▸ **Passage provided**
━━━

In Colorado, two people are still unaccounted for after a wildfire ripped through a Denver suburb. The flames destroyed almost a thousand homes. And now families are trying to figure out where to go and what to do as they wait for help. Colorado Public Radio's Allison Sherry reports.

ALLISON SHERRY, BYLINE: On Sunday, FEMA Administrator Deanne Criswell toured the ashy remains of more than a dozen neighborhoods in Boulder County decimated by a grassland fire last Thursday.

(SOUNDBITE OF ARCHIVED RECORDING)

DEANNE CRISWELL: The absolute devastation that these communities have experienced is shocking, right? I've been watching the pictures over the last day. And it really doesn't do it justice until you see it firsthand.

SHERRY: The fire ignited near a shed in a rural part of the county during an extreme windstorm, with gusts over 100 miles per hour. The Denver metro area is in a drought, only receiving about an inch of rain since July. Very quickly, whole subdivisions were engulfed in flames. Christina Eisert (ph) was driving her two teenage sons to get haircuts.

CHRISTINA EISERT: The whole street was like a fire hurricane, just smoke, like, I'd say, dinner-plate sized pieces of ash falling everywhere with burning edges. I'm sure that it was from my neighbor's house a block away burning already.

SHERRY: Eisert turned around and rushed home to get her dogs.

EISERT: The house was filling with smoke. The dogs were frozen with fear. And I said to myself, I'll give them until the count of five. And if they don't come, I'll just leave the door open. And we have to run. They came, which I'm so happy about. They came. They just ran down the stairs and got into the car. I slammed the door. I got in the front seat. And I yelled out to everyone, we don't leave anyone behind.

SHERRY: For Eisert and the thousands of others, there is now a large question mark about where to go. It was already a very tight housing market. And it will take a long time to rebuild. Many people are bunking with friends or family temporarily. Colorado Governor Jared Polis said on Sunday they're trying to figure it all out.

(SOUNDBITE OF ARCHIVED RECORDING)

JARED POLIS: This is, really, a crisis in fast motion the way that this has quickly moved to destroy close to 1,000 homes and many more damaged, affecting many more thousands of people, some of whom are - whose homes are intact, are returning home. Others are awaiting natural gas being turned on.

SHERRY: Focus, too, has shifted to how the fire started. The Boulder County sheriff says they can't tell yet whether it was natural or human-caused. The FBI is helping investigate. There are some silver linings here. It was one of the most successful rapid evacuation efforts in the history of large wildfires in the country. And the metro area has since gotten several inches of snow, which has drenched the ground. But still, so much is unknown for those who no longer have a place to live.

For NPR News, I'm Allison Sherry in Boulder County, Colo.

━━━

▸ **Input data**

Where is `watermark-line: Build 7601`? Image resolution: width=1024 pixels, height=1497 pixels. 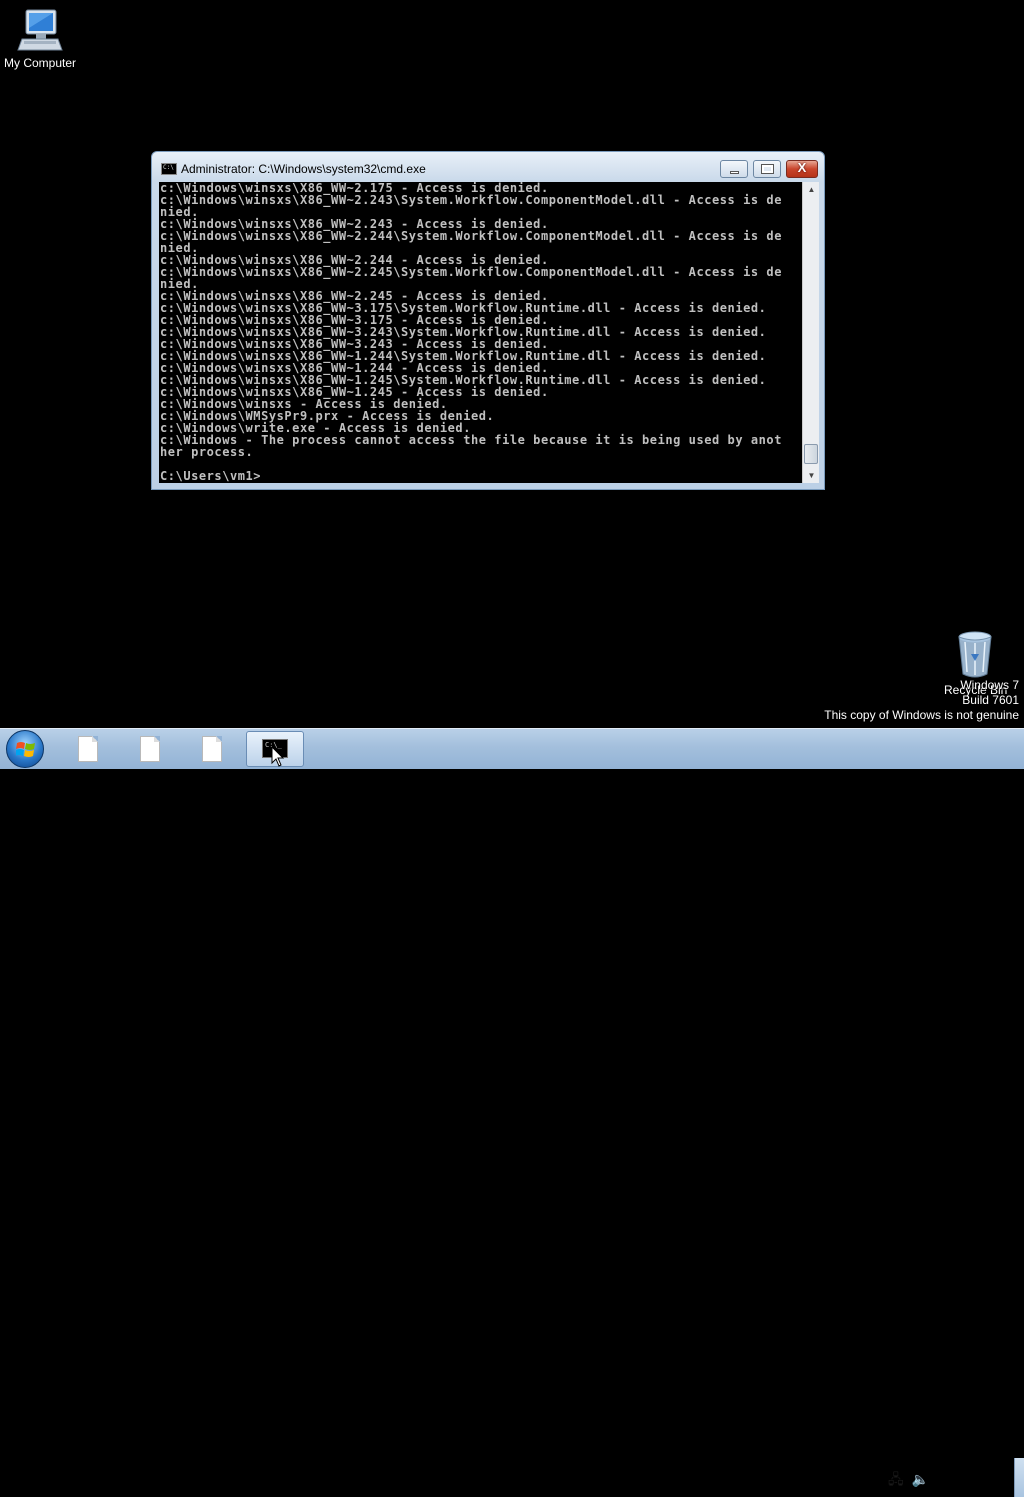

━━━

▸ **Task list**
1. Duplicate the stretch of the wildfire report from "CHRISTINA EISERT: The" through "leave anyone behind.".
2. According to the wildfire report, how strong were the wind gusts when the fire ignited?
The material is unrelated to the wildfire report.

▸ **Solutions in order**
1.
CHRISTINA EISERT: The whole street was like a fire hurricane, just smoke, like, I'd say, dinner-plate sized pieces of ash falling everywhere with burning edges. I'm sure that it was from my neighbor's house a block away burning already.

SHERRY: Eisert turned around and rushed home to get her dogs.

EISERT: The house was filling with smoke. The dogs were frozen with fear. And I said to myself, I'll give them until the count of five. And if they don't come, I'll just leave the door open. And we have to run. They came, which I'm so happy about. They came. They just ran down the stairs and got into the car. I slammed the door. I got in the front seat. And I yelled out to everyone, we don't leave anyone behind.

2. Over 100 miles per hour.